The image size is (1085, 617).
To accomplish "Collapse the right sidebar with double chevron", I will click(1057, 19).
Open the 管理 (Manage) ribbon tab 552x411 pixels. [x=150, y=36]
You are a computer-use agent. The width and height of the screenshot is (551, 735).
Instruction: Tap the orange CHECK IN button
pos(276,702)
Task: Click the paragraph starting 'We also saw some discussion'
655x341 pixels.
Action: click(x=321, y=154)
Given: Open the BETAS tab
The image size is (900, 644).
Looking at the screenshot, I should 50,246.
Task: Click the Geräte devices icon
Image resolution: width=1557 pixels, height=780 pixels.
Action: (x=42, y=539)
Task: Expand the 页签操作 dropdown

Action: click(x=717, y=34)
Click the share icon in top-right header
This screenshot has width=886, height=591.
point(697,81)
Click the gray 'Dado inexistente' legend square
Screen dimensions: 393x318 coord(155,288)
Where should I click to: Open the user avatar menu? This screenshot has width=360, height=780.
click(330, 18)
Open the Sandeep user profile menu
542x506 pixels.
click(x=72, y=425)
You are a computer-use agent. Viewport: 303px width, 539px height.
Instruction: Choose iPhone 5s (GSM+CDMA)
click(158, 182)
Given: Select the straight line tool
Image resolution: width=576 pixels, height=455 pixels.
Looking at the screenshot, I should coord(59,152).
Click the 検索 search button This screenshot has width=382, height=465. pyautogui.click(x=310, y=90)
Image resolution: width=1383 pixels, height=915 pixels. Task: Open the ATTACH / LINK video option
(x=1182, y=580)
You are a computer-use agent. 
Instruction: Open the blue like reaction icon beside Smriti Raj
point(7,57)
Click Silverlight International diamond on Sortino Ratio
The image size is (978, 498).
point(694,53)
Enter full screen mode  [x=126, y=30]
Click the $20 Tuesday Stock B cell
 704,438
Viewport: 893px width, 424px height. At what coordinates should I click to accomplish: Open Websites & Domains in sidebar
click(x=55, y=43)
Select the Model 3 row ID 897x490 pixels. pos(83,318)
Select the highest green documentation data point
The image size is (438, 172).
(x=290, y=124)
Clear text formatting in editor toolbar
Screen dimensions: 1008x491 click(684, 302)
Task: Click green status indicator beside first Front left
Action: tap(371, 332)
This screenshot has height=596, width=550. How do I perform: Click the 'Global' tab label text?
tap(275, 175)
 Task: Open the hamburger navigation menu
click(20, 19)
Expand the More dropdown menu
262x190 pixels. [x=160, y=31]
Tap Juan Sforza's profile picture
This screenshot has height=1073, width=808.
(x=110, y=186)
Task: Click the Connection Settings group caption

◆ WHAT YOU ARE ASKED TO DO
Can you repeat the lines above, swapping "Instruction" for "Goal" wherever it appears and leaving everything else as it is?

◆ REPLY
The image size is (1085, 617).
To accomplish "Collapse the right sidebar with double chevron", I will click(1057, 19).
Open the 管理 (Manage) ribbon tab 552x411 pixels. [x=150, y=36]
You are a computer-use agent. The width and height of the screenshot is (551, 735).
Goal: Tap the orange CHECK IN button
pos(276,702)
Task: Click the paragraph starting 'We also saw some discussion'
655x341 pixels.
Action: click(x=321, y=154)
Given: Open the BETAS tab
The image size is (900, 644).
Looking at the screenshot, I should 50,246.
Task: Click the Geräte devices icon
Image resolution: width=1557 pixels, height=780 pixels.
Action: (x=42, y=539)
Task: Expand the 页签操作 dropdown

Action: click(x=717, y=34)
Click the share icon in top-right header
This screenshot has width=886, height=591.
point(697,81)
Click the gray 'Dado inexistente' legend square
Screen dimensions: 393x318 coord(155,288)
Where should I click to: Open the user avatar menu? This screenshot has width=360, height=780.
click(330, 18)
Open the Sandeep user profile menu
542x506 pixels.
click(x=72, y=425)
You are a computer-use agent. Viewport: 303px width, 539px height.
Goal: Choose iPhone 5s (GSM+CDMA)
click(158, 182)
Given: Select the straight line tool
Image resolution: width=576 pixels, height=455 pixels.
Looking at the screenshot, I should coord(59,152).
Click the 検索 search button This screenshot has width=382, height=465. pyautogui.click(x=310, y=90)
Image resolution: width=1383 pixels, height=915 pixels. Task: Open the ATTACH / LINK video option
(x=1182, y=580)
You are a computer-use agent. 
Goal: Open the blue like reaction icon beside Smriti Raj
point(7,57)
Click Silverlight International diamond on Sortino Ratio
The image size is (978, 498).
point(694,53)
Enter full screen mode  [x=126, y=30]
Click the $20 Tuesday Stock B cell
 704,438
Viewport: 893px width, 424px height. At what coordinates should I click to accomplish: Open Websites & Domains in sidebar
click(x=55, y=43)
Select the Model 3 row ID 897x490 pixels. pos(83,318)
Select the highest green documentation data point
The image size is (438, 172).
(x=290, y=124)
Clear text formatting in editor toolbar
Screen dimensions: 1008x491 click(684, 302)
Task: Click green status indicator beside first Front left
Action: tap(371, 332)
This screenshot has height=596, width=550. How do I perform: Click the 'Global' tab label text?
tap(275, 175)
 Task: Open the hamburger navigation menu
click(20, 19)
Expand the More dropdown menu
262x190 pixels. [x=160, y=31]
Tap Juan Sforza's profile picture
This screenshot has height=1073, width=808.
(x=110, y=186)
Task: Click the Connection Settings group caption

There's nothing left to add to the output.